A life-lesson from Aunt Bert, “The greatest gift, is to give someone else a gift!” She gave me rides when I didn’t have one. She slipped me cash when I didn’t have money or just for me, “to treat yourself!” You could hear Aunt Bert whistling from a mile away.
Aunt Alene, whom we called Aunt Dean, is the grand lady my youngest son, is named after. A few weeks before she passed away, I was watching over her while her husband, Uncle Claudus, was away for a short while. I was nearly due to deliver my second child. While we visited, Auntie asked me to do one thing for her–to please name my baby after her.
Not long after, when my youngest son was born, he became another aspect of her legacy. His name is Trevor Dean.
Mommy describes Aunt Dean as a mothering type. She wrote that Auntie’s greatest desire in life was to be a wife and mother. Mommy wrote, “Being a very warm, understanding and sensitive person, she fills that position perfectly.”

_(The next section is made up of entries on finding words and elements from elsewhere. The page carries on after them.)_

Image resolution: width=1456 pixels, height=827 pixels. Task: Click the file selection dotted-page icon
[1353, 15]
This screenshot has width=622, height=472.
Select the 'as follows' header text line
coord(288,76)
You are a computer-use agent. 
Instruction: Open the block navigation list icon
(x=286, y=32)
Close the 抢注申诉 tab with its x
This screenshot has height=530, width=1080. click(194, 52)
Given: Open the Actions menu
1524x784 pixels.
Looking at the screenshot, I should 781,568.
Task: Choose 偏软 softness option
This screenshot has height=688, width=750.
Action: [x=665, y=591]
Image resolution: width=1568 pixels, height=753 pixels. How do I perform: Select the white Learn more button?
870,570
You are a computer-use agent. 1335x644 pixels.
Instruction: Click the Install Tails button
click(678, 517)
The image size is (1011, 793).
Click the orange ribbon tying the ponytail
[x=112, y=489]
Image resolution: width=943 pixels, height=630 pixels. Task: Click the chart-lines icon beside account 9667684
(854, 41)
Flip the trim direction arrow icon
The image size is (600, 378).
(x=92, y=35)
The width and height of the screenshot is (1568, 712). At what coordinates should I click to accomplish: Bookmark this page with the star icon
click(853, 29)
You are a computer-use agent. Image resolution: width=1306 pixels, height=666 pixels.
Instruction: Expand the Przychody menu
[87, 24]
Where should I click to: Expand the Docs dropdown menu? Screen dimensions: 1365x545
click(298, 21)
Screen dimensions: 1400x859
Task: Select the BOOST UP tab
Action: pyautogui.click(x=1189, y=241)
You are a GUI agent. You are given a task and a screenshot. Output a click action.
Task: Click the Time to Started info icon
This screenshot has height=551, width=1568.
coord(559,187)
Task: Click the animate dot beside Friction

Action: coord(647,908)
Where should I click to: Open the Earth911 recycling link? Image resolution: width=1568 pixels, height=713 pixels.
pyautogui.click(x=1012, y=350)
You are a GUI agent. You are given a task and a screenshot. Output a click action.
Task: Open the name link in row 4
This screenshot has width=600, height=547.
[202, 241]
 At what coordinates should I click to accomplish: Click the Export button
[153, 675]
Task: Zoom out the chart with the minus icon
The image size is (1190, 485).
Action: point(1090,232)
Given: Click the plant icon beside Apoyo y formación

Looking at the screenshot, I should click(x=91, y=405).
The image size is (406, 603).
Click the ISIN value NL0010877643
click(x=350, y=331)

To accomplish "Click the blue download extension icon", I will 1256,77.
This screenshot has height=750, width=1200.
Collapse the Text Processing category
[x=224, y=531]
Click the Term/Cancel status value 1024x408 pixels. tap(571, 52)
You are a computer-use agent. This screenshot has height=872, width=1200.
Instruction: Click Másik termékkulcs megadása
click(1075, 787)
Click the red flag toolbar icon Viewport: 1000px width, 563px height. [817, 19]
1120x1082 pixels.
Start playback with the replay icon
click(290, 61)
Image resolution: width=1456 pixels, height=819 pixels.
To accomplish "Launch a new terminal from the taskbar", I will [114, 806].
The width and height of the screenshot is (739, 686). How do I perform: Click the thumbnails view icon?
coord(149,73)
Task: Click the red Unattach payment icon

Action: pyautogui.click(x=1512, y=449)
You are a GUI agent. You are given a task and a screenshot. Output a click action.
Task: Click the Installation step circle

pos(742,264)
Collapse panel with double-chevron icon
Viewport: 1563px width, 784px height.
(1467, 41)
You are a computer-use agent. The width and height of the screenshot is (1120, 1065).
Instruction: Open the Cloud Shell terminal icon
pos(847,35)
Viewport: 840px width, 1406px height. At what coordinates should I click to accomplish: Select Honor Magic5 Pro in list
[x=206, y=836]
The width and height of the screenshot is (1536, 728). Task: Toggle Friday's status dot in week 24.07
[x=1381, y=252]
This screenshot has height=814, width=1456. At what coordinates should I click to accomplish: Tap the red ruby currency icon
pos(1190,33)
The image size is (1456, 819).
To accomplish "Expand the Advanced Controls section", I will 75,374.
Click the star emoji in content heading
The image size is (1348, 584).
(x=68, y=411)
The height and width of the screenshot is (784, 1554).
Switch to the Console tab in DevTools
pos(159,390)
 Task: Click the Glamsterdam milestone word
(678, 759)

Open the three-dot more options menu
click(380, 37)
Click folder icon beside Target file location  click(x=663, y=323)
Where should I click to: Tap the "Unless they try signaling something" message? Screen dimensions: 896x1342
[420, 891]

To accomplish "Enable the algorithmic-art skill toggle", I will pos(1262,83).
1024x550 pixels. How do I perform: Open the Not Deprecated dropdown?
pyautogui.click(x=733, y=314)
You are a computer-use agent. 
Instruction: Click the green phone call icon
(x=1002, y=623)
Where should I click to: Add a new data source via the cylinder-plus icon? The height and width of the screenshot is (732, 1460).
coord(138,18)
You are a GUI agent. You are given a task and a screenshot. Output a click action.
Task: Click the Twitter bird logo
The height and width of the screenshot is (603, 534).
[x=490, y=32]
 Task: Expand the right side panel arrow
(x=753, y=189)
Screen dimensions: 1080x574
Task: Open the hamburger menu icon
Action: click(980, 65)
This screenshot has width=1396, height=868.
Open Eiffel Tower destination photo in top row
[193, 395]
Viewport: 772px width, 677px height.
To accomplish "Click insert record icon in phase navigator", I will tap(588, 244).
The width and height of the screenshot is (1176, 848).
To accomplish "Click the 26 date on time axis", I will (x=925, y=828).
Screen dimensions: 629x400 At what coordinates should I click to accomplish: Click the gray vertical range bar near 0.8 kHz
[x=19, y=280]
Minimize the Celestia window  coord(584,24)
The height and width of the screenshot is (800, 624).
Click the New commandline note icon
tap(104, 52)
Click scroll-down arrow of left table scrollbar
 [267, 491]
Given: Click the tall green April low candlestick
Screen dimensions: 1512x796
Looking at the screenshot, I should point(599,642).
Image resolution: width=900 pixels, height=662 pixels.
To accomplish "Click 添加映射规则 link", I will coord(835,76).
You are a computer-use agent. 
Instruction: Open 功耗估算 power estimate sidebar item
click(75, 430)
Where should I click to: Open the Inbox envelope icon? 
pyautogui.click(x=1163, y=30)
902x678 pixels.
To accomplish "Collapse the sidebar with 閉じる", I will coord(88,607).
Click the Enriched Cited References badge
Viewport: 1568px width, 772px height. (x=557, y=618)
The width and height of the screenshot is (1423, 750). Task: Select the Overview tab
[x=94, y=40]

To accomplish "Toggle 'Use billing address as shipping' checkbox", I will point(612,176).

Aunt Dean is the reason I love chocolate cake. There was always one sitting in her kitchen. Her cakes were the best and her secret ingredient was LOVE!
Now to my Aunt Rena Vay. I spent summer with her, and they were the greatest! Mom wrote, “ I think she will be a teenager forever and never grow old–she thinks and acts young.”
Aunt Rena Vay loved to listen to music and dance. I think I got my love for music from her. Also, she would make you smile with her sass.
My Aunt Redith always looked like she stepped out of a magazine. Mommy wrote of the second-eldest of her fifteen siblings, “To look at this lady, one would never guess she was one of our brood, being fashionable, she is very chic and classy.” Aunt Redith taught me it didn’t matter what obstacles life landed in my path, I could still overcome anything and be anything that I set my mind to. I love plays and museums because of her.
Aunt Ruth knew how to pray! She taught me that Heaven’s currency was faith and prayer was how to cultivate your faith. Mommy’s description of her before she found God is a side of Aunt Ruth that I didn’t know. She wrote that during Aunt Ruth’s teen years, she worked as a cocktail waitress and she loved to party. Her description of Aunt Ruth in her later years, is the Auntie I grew up knowing. Mommy wrote, “Her faith, church and family were her world.”
Aunt Gertrude, whom we called Aunt Gertie, was the oldest of my aunts. Mommy wrote, “she is a sweet, shy, almost backward lady.” What I remember most about Aunt Gertie was her making me paper dolls to play with Grandma Sexton (the mother of this grand tribe), and rocking me in the rocking chair. I guess I got my love of rocking from her.
Last is Aunt Rebecca. I never knew her. Mommy wrote, “Rebecca, I never knew her. She died before I was born. Had she lived I’m sure she would be just as unique as the rest.”
I’m sure she would have given me a piece of her to store in my heart like the rest of my aunties did.
“The most important thing to me is that I know I’m truly blessed for having such wonderful, loving sisters.
“Through every event in my life, they have been there for me, to be happy for me, cry with me, and always supportive.
“I hope they know and realize how much I love, respect, and adore each one of them.”
“To me they are the best sisters anyone could ever hope to have.”
Written by my mother, about her sisters, whom my aunties called Macky.
Through every event in my childhood they were there. They cleaned up my scraped knees, wiped away my tears and loved me. With my mother being the youngest of the 16 children, and me being the youngest of 60 grandchildren, my aunties were more like grandmothers.
They are so missed and forever loved.